__Work instruction__. Among the entries below, find the line with "[YouTube] (57, 1931)", then quote it and each following line up to and including the line with "halloween (65, 2414)", and nothing else.

★ ★ ★ ★

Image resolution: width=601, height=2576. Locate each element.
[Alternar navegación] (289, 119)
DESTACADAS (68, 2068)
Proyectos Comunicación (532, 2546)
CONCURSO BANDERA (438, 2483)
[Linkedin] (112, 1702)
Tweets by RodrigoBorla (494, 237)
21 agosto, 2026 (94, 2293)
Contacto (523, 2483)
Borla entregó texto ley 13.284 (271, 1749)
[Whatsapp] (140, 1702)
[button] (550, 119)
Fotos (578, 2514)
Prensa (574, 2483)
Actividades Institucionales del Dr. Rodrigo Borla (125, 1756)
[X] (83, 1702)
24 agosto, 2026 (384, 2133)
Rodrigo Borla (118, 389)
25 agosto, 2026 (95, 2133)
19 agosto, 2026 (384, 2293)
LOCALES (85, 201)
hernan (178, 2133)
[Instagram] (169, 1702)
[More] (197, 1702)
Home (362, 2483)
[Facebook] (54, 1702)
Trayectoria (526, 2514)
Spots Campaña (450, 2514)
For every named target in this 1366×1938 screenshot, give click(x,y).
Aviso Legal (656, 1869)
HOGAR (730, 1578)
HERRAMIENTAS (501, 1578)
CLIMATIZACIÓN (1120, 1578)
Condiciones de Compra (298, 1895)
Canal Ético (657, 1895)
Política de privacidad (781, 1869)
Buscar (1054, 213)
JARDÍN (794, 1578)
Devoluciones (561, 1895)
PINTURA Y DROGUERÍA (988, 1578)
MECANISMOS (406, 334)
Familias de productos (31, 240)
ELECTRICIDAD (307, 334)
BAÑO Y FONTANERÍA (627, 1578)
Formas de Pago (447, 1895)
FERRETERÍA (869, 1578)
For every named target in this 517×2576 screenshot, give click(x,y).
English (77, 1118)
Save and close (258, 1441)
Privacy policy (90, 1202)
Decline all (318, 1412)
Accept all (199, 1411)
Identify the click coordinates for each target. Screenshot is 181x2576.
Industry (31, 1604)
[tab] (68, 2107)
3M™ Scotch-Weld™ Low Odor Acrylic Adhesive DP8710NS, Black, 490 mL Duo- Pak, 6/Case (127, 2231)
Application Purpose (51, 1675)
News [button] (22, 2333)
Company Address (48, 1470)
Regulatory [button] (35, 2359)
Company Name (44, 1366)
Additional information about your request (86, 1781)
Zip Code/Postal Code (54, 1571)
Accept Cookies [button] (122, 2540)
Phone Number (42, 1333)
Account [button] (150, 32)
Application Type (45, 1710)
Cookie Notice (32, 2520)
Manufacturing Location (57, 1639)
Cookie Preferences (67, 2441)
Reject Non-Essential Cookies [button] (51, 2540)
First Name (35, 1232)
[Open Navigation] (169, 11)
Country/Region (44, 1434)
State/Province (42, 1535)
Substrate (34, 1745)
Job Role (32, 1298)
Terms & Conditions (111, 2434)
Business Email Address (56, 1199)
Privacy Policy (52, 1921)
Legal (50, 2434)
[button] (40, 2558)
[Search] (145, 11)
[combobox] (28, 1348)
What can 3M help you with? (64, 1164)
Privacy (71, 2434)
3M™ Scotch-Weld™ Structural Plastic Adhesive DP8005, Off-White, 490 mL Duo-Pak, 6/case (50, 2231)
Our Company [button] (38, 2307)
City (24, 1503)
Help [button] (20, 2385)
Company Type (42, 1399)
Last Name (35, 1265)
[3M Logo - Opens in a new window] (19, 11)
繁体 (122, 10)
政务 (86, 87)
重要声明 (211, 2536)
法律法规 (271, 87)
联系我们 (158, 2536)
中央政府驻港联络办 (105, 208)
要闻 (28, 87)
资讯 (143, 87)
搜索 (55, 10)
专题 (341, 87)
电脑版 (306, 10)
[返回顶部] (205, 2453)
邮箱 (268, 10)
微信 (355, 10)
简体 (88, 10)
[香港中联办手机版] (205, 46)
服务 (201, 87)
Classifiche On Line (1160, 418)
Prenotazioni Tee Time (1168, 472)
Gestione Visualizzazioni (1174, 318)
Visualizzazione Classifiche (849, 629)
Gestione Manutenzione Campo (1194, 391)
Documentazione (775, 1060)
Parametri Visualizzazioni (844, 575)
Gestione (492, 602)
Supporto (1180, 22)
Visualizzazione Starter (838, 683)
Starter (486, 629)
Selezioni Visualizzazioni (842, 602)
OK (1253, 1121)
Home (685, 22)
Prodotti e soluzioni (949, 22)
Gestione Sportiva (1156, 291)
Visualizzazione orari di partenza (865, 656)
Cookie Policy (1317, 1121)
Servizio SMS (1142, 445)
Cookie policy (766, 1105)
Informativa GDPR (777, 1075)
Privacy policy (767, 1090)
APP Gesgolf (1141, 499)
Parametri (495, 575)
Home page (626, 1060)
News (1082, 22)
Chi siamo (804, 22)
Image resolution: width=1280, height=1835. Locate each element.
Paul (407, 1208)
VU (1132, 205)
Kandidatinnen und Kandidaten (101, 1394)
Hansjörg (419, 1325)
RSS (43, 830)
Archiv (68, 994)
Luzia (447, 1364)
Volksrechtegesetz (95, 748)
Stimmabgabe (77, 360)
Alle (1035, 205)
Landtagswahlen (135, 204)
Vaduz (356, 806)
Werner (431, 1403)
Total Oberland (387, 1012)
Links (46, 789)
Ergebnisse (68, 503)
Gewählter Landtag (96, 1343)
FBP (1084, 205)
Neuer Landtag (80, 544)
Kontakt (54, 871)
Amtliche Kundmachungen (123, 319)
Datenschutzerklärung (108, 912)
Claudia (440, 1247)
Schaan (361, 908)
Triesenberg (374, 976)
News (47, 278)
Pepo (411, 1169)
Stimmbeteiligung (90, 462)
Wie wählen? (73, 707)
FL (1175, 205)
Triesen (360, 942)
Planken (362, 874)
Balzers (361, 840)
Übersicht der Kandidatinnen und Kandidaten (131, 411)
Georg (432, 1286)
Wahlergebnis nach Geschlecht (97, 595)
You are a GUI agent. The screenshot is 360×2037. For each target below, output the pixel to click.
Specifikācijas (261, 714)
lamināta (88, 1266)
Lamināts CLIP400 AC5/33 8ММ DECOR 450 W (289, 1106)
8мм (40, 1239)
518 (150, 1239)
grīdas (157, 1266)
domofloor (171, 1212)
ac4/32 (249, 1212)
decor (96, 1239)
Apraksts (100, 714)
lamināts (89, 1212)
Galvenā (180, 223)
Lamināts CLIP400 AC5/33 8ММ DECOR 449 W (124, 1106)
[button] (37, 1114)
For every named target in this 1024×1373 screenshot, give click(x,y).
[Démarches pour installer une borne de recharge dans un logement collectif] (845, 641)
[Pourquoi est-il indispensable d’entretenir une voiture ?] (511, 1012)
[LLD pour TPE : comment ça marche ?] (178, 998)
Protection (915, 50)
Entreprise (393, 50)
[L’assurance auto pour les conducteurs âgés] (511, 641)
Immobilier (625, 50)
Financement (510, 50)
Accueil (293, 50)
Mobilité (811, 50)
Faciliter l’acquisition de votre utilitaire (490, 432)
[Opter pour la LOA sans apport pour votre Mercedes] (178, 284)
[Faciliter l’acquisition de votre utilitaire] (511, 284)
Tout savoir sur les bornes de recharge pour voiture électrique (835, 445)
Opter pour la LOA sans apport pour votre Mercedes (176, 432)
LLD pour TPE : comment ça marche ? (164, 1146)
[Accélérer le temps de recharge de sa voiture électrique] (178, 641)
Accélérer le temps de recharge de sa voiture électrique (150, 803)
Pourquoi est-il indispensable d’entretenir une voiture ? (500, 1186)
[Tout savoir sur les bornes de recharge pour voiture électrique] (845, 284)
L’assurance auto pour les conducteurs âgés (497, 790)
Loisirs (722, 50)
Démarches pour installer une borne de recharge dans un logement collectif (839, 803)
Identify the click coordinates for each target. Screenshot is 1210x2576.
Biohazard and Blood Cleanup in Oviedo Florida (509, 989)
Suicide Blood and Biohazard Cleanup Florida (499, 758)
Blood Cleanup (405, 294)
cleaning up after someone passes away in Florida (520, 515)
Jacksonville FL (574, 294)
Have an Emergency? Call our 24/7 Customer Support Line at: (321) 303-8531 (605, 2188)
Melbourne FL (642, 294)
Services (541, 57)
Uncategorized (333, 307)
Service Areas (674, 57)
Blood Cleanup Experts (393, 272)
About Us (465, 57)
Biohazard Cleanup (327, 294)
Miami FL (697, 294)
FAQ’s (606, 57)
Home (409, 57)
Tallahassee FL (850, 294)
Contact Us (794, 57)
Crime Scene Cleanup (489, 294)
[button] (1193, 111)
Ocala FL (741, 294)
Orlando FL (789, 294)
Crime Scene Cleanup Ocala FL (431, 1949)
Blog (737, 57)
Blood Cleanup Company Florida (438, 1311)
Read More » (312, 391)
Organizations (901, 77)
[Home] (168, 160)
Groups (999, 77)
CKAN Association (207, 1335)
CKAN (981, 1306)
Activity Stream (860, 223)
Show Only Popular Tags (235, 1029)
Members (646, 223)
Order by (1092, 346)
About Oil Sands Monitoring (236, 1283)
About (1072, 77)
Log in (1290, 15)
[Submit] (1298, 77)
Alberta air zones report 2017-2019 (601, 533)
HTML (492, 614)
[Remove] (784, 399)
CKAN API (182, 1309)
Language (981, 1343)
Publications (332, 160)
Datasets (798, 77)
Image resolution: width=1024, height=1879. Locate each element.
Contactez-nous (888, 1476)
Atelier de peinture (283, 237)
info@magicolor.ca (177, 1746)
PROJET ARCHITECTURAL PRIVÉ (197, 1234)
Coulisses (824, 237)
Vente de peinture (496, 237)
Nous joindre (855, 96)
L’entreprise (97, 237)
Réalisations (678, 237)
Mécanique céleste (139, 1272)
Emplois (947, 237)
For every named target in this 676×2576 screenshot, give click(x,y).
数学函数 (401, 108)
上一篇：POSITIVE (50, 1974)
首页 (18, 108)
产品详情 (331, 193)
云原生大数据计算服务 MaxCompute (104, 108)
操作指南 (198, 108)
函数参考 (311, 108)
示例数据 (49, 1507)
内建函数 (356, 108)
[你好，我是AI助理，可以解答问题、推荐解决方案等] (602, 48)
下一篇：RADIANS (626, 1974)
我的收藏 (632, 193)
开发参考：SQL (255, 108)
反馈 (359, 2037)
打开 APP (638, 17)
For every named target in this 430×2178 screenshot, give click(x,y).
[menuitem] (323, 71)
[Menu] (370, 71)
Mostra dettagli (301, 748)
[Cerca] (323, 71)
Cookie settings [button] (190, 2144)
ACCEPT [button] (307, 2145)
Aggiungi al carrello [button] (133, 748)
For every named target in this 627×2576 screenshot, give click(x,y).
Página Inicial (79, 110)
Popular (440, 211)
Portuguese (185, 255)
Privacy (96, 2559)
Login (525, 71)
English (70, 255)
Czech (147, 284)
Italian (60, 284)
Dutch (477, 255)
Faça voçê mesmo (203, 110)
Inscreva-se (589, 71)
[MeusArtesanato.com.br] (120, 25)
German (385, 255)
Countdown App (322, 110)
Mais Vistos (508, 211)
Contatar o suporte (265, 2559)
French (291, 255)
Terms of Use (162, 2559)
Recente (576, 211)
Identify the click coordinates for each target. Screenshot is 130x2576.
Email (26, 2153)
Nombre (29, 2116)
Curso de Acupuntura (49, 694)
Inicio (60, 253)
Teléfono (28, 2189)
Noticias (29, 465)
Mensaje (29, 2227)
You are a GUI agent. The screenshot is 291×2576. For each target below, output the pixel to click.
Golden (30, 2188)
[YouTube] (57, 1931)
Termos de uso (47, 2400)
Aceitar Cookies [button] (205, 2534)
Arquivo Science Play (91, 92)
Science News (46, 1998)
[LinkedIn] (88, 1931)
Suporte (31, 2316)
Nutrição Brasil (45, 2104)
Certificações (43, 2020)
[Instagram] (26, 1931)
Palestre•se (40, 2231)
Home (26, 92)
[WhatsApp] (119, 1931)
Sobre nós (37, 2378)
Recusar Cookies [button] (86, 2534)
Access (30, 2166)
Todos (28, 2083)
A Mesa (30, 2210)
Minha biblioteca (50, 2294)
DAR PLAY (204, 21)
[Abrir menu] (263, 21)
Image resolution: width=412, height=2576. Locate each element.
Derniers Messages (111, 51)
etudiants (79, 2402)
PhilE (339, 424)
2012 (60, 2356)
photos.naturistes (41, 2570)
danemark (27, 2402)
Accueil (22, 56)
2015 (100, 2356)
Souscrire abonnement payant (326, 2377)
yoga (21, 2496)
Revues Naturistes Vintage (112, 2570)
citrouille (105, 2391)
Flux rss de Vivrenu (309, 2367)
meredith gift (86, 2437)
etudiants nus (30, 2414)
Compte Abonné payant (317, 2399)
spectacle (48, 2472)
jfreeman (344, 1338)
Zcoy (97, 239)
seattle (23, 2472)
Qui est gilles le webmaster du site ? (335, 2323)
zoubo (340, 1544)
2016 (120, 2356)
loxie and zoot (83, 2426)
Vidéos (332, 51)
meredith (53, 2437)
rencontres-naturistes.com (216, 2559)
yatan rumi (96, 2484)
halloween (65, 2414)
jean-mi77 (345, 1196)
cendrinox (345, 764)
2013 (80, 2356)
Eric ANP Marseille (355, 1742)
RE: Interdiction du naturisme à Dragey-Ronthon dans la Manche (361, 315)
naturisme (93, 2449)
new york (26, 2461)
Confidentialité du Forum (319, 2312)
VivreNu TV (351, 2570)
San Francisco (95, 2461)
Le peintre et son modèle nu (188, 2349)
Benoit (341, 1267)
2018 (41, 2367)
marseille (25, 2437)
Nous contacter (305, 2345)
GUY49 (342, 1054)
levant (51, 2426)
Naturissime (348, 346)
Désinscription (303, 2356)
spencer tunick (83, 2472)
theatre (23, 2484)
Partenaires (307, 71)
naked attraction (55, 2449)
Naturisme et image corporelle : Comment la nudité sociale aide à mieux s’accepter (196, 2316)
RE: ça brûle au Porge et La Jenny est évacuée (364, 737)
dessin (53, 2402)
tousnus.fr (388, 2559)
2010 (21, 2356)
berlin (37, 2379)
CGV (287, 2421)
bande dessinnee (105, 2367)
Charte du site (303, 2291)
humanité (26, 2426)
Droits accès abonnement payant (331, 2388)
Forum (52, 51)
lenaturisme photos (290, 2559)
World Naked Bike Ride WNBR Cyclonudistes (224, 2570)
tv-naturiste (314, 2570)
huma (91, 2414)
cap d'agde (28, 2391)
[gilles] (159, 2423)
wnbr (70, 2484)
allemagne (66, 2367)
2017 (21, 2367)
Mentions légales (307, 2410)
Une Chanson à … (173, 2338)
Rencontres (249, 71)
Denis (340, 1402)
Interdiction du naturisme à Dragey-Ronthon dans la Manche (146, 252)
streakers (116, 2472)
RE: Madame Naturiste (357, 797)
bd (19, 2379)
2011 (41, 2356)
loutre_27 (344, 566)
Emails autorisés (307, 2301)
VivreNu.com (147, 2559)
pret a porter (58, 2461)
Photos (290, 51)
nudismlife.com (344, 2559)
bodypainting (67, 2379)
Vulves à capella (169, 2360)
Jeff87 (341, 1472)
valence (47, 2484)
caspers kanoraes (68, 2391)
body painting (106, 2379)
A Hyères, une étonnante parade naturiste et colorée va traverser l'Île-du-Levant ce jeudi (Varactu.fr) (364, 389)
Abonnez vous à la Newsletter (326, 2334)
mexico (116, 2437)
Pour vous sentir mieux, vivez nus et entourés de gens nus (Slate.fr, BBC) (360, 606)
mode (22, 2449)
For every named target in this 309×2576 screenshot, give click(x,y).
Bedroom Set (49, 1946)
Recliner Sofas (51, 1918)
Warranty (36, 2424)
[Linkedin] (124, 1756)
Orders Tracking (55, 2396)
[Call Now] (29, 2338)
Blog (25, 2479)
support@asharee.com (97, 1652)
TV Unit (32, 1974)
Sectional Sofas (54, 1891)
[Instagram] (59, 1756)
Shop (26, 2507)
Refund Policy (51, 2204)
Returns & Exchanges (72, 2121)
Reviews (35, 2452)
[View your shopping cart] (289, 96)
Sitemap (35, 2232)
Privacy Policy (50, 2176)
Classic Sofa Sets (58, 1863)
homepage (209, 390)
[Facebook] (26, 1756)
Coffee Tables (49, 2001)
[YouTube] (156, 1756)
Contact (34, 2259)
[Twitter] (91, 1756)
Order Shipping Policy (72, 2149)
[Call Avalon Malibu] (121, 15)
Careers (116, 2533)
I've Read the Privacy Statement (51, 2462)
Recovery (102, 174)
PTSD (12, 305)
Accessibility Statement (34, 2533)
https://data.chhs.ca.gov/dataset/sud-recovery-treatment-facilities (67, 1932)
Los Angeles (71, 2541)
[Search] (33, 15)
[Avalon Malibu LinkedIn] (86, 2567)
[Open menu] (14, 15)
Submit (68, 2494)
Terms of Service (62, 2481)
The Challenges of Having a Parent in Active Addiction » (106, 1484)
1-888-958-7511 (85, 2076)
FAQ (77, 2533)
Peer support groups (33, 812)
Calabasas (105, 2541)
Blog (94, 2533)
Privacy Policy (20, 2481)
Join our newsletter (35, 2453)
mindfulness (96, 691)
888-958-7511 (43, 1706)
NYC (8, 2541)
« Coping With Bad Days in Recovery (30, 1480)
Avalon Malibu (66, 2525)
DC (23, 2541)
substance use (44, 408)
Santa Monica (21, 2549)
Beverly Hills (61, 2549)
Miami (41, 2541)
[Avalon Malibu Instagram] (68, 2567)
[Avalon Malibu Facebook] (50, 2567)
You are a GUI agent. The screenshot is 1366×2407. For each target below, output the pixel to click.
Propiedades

★ ★ ★ ★

__Result of the exercise__.
[YouTube] (57, 1931)
Termos de uso (47, 2400)
Aceitar Cookies [button] (205, 2534)
Arquivo Science Play (91, 92)
Science News (46, 1998)
[LinkedIn] (88, 1931)
Suporte (31, 2316)
Nutrição Brasil (45, 2104)
Certificações (43, 2020)
[Instagram] (26, 1931)
Palestre•se (40, 2231)
Home (26, 92)
[WhatsApp] (119, 1931)
Sobre nós (37, 2378)
Recusar Cookies [button] (86, 2534)
Access (30, 2166)
Todos (28, 2083)
A Mesa (30, 2210)
Minha biblioteca (50, 2294)
DAR PLAY (204, 21)
[Abrir menu] (263, 21)
Image resolution: width=412, height=2576. Locate each element.
Derniers Messages (111, 51)
etudiants (79, 2402)
PhilE (339, 424)
2012 (60, 2356)
photos.naturistes (41, 2570)
danemark (27, 2402)
Accueil (22, 56)
2015 (100, 2356)
Souscrire abonnement payant (326, 2377)
yoga (21, 2496)
Revues Naturistes Vintage (112, 2570)
citrouille (105, 2391)
Flux rss de Vivrenu (309, 2367)
meredith gift (86, 2437)
etudiants nus (30, 2414)
Compte Abonné payant (317, 2399)
spectacle (48, 2472)
jfreeman (344, 1338)
Zcoy (97, 239)
seattle (23, 2472)
Qui est gilles le webmaster du site ? (335, 2323)
zoubo (340, 1544)
2016 (120, 2356)
loxie and zoot (83, 2426)
Vidéos (332, 51)
meredith (53, 2437)
rencontres-naturistes.com (216, 2559)
yatan rumi (96, 2484)
halloween (65, 2414)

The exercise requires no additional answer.